Answer semantic similarity

The concept of Answer Semantic Similarity pertains to the assessment of the semantic resemblance between the generated answer and the ground truth. This evaluation is based on the ground truth and the answer, with values falling within the range of 0 to 1. A higher score signifies a better alignment between the generated answer and the ground truth.

Measuring the semantic similarity between answers can offer valuable insights into the quality of the generated response. This evaluation utilizes a cross-encoder model to calculate the semantic similarity score.

Hint

Ground truth: Albert Einstein’s theory of relativity revolutionized our understanding of the universe.”

High similarity answer: Einstein’s groundbreaking theory of relativity transformed our comprehension of the cosmos.

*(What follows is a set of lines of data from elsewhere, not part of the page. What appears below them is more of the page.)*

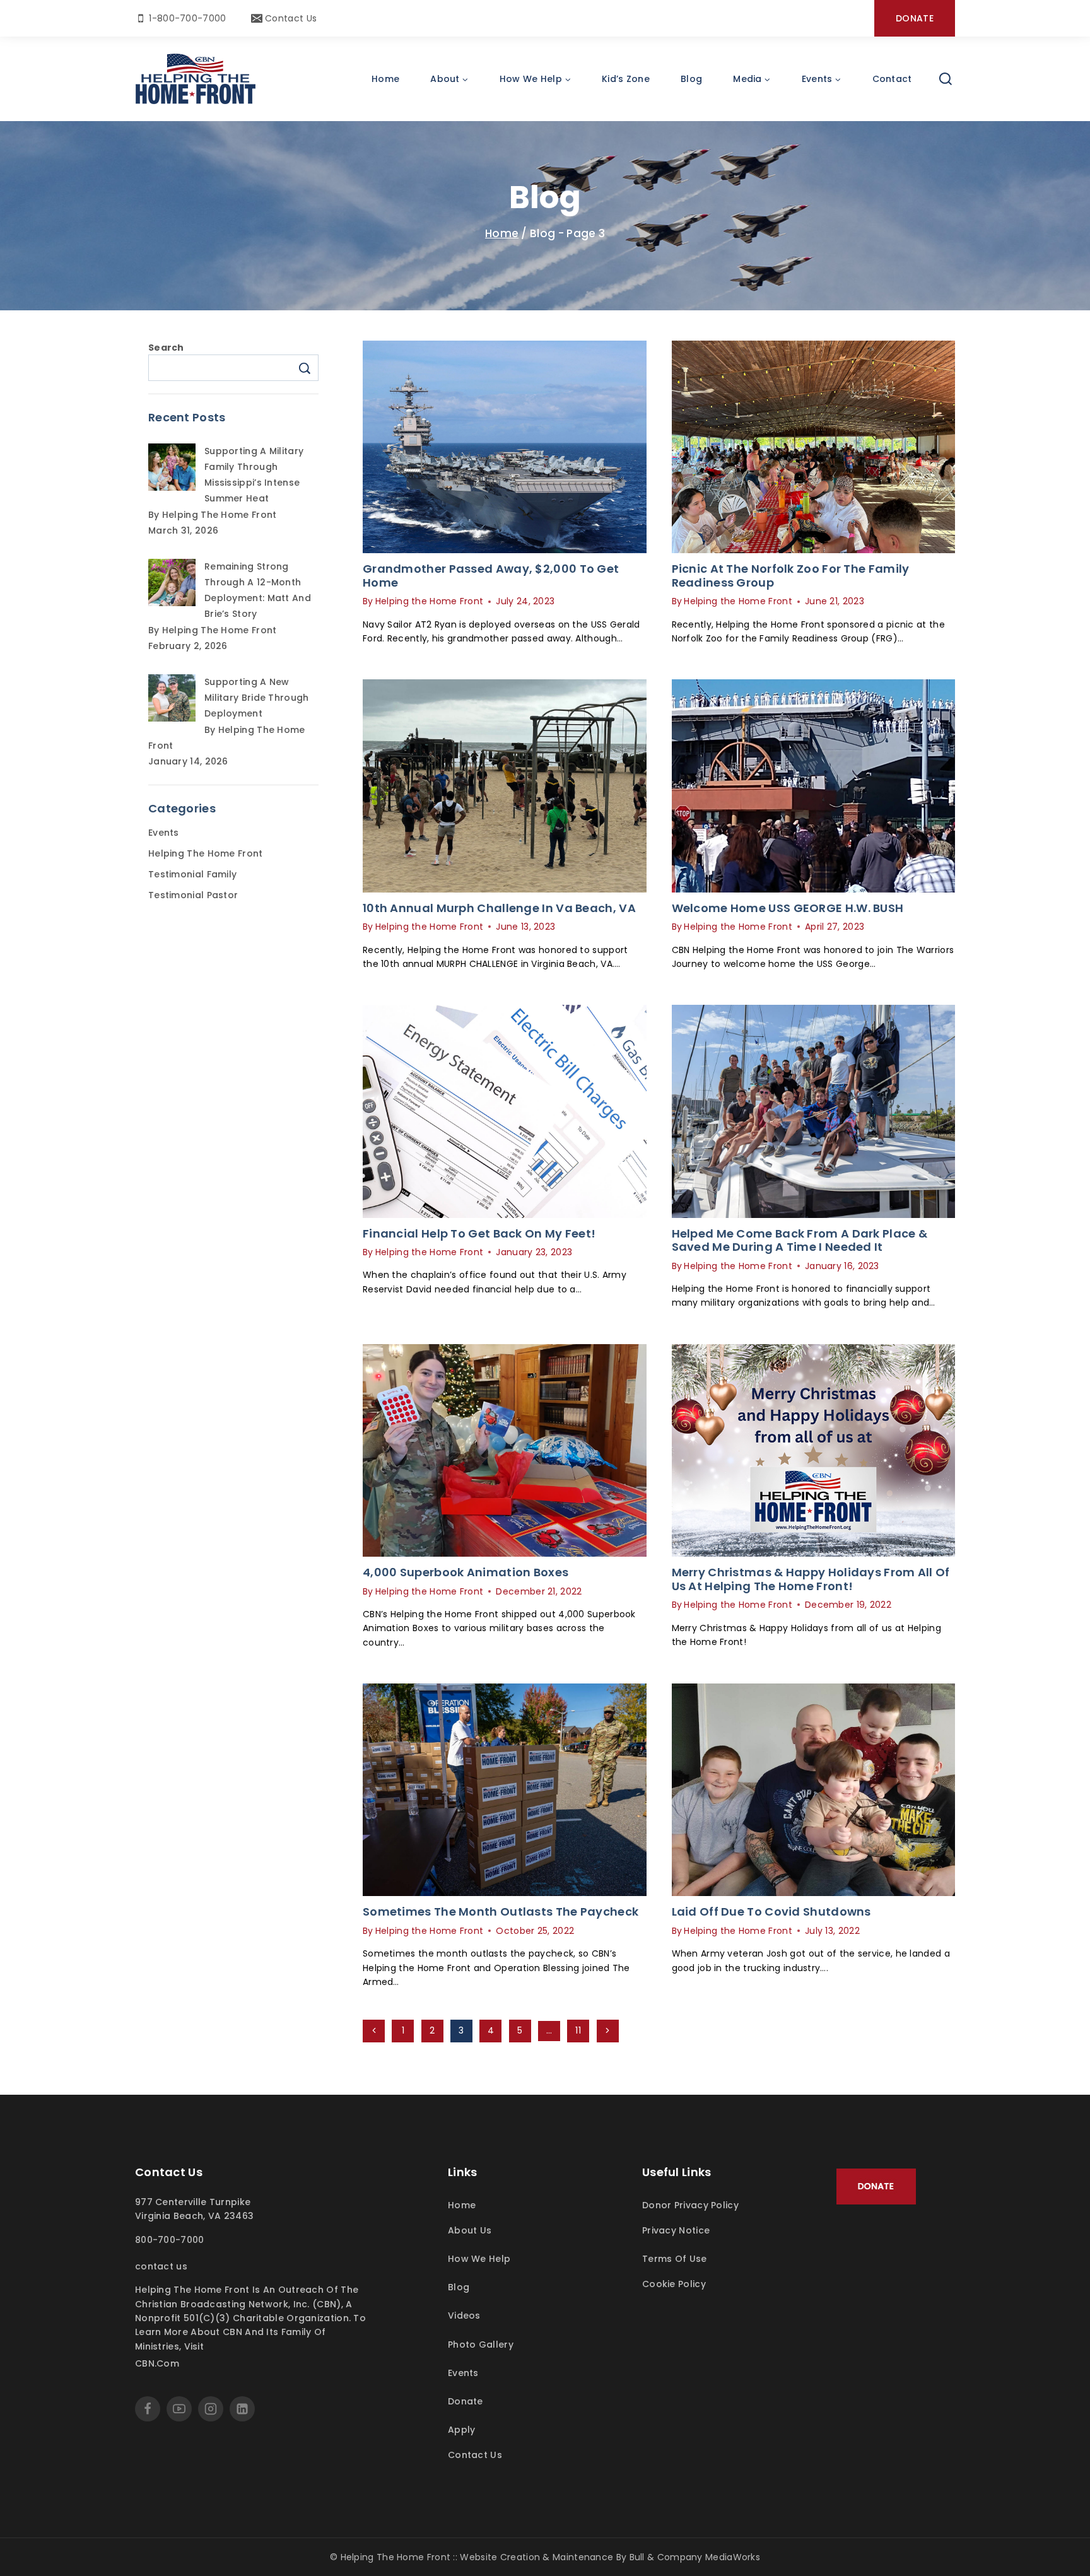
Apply (462, 2429)
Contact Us (161, 2266)
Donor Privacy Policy (690, 2205)
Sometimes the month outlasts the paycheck (500, 1911)
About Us (469, 2230)
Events (163, 832)
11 (578, 2030)
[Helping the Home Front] (195, 79)
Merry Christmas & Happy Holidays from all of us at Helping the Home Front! (811, 1579)
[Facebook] (147, 2408)
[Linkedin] (242, 2408)
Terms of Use (674, 2258)
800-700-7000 (169, 2240)
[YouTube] (179, 2408)
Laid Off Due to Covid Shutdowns (771, 1911)
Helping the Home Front (429, 601)
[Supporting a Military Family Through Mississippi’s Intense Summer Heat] (172, 467)
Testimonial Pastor (193, 895)
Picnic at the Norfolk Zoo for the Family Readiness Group (791, 575)
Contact (892, 79)
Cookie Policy (674, 2284)
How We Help (479, 2258)
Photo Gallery (480, 2344)
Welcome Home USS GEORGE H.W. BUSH (788, 908)
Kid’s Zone (626, 79)
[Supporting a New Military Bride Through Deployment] (172, 698)
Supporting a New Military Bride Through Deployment (256, 698)
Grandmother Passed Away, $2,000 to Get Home (491, 575)
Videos (464, 2315)
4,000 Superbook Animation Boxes (465, 1572)
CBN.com (157, 2363)
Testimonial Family (192, 874)
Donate (915, 18)
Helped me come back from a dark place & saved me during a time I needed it (800, 1240)
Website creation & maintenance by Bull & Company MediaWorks (610, 2557)
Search (166, 347)
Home (385, 79)
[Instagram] (210, 2408)
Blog (691, 79)
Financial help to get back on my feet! (479, 1233)
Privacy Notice (676, 2230)
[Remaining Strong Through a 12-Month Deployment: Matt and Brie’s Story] (172, 582)
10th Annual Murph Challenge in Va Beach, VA (499, 908)
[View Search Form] (946, 79)
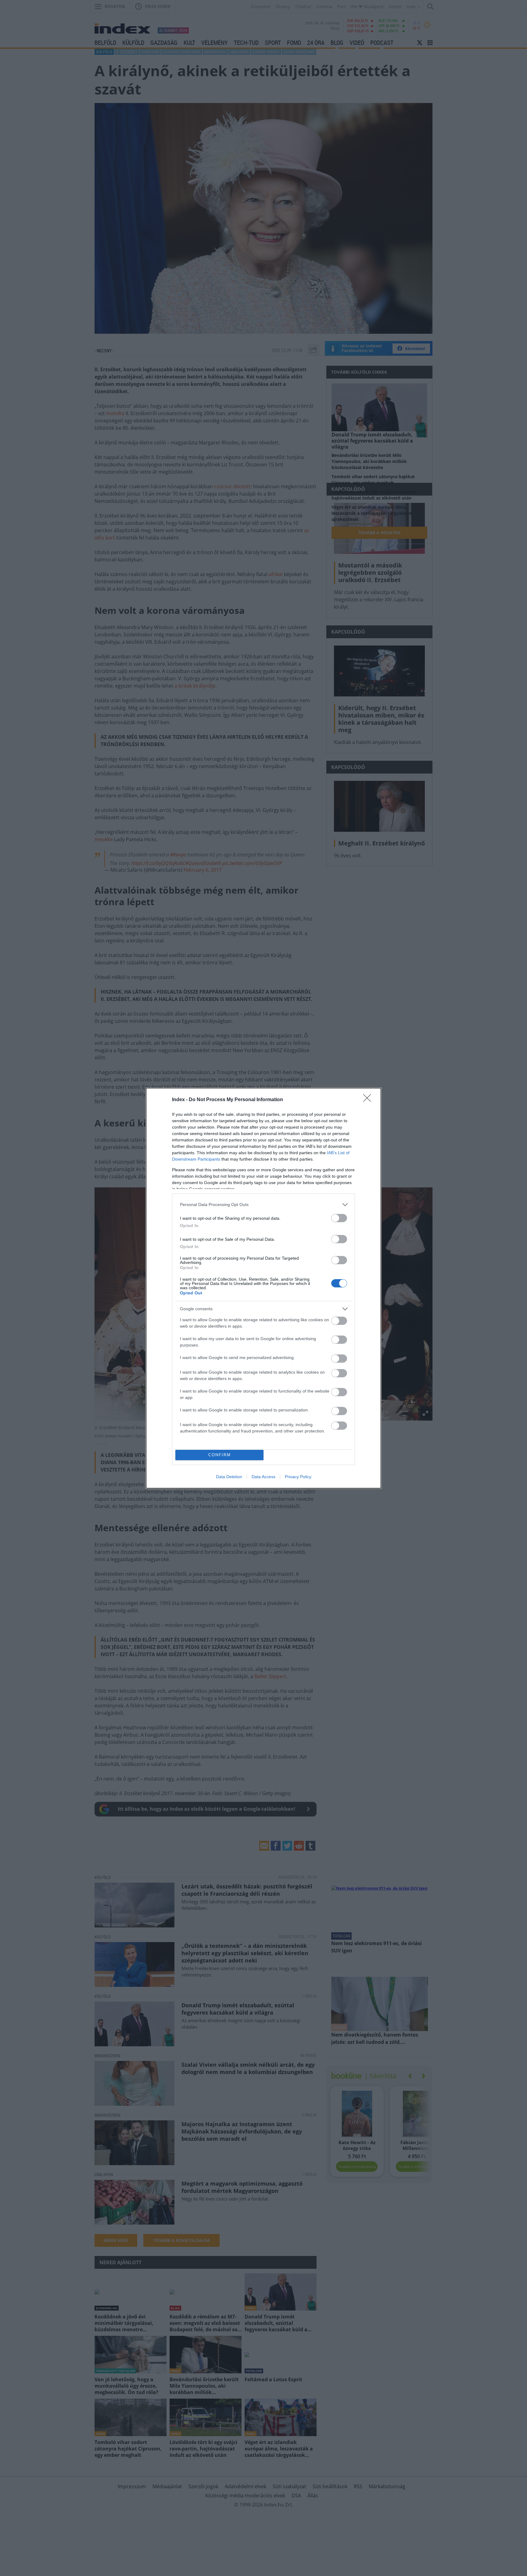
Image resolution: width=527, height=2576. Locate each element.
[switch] (339, 1218)
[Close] (369, 1100)
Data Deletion (229, 1476)
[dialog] (263, 1288)
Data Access (263, 1476)
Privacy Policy (298, 1476)
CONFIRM (219, 1455)
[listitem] (263, 1204)
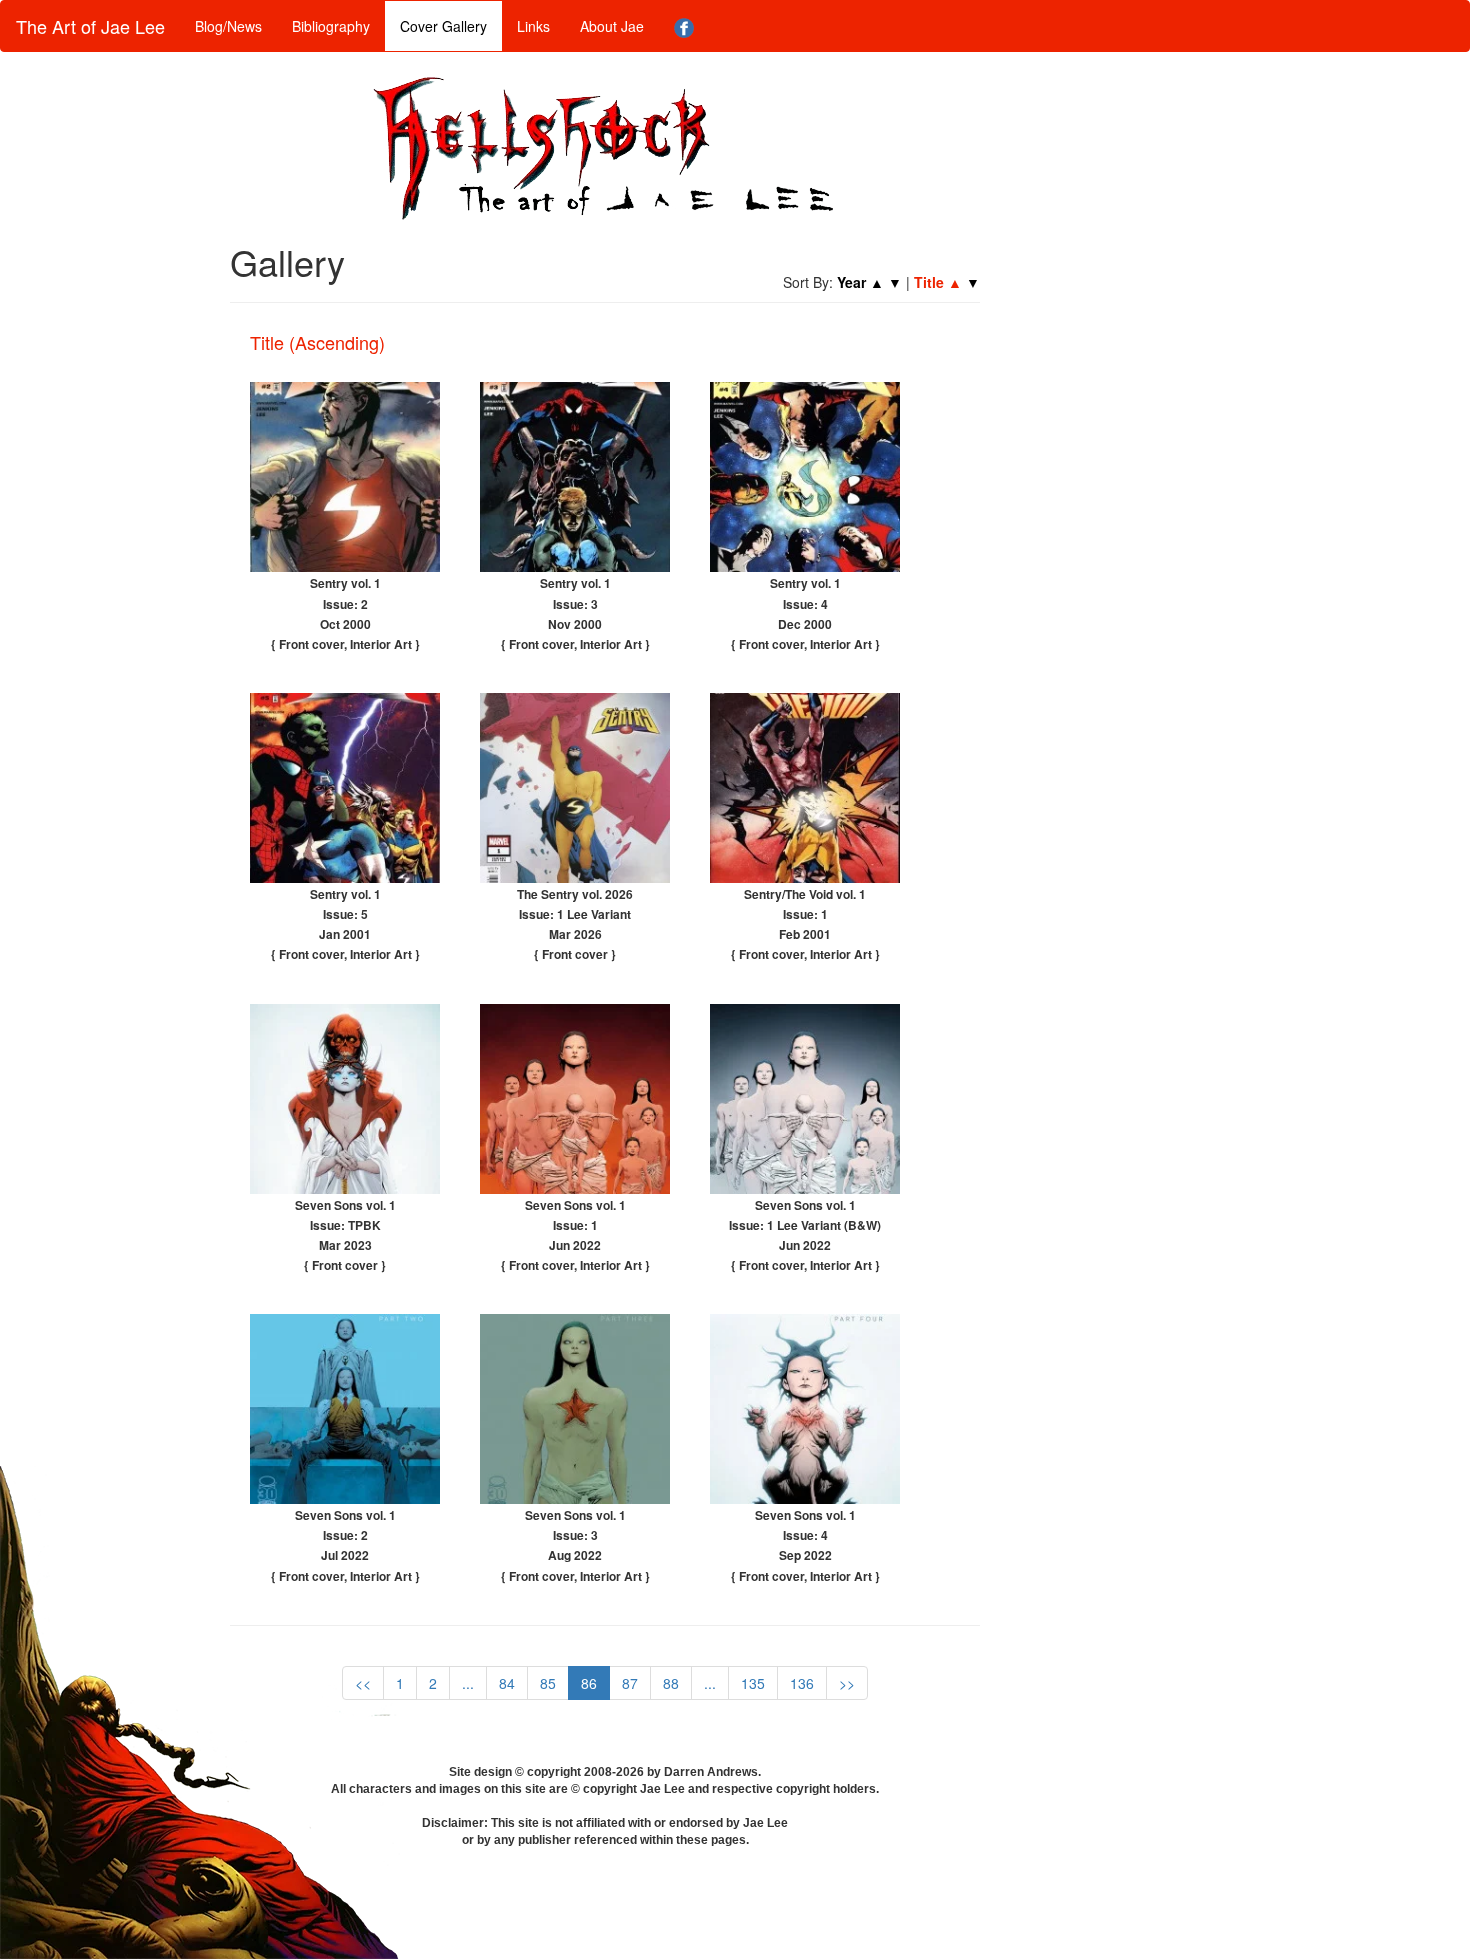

Low similarity answer: Isaac Newton’s laws of motion greatly influenced classical physics.

Example

from datasets import Dataset 
from ragas.metrics import answer_similarity
from ragas import evaluate


data_samples = {
    'question': ['When was the first super bowl?', 'Who won the most super bowls?'],
    'answer': ['The first superbowl was held on Jan 15, 1967', 'The most super bowls have been won by The New England Patriots'],
    'ground_truth': ['The first superbowl was held on January 15, 1967', 'The New England Patriots have won the Super Bowl a record six times']
}
dataset = Dataset.from_dict(data_samples)
score = evaluate(dataset,metrics=[answer_similarity])
score.to_pandas()

Calculation

Let’s examine how answer similarity was calculated for the first answer:

  • Step 1: Vectorize the ground truth answer using the specified embedding model.

  • Step 2: Vectorize the generated answer using the same embedding model.

  • Step 3: Compute the cosine similarity between the two vectors.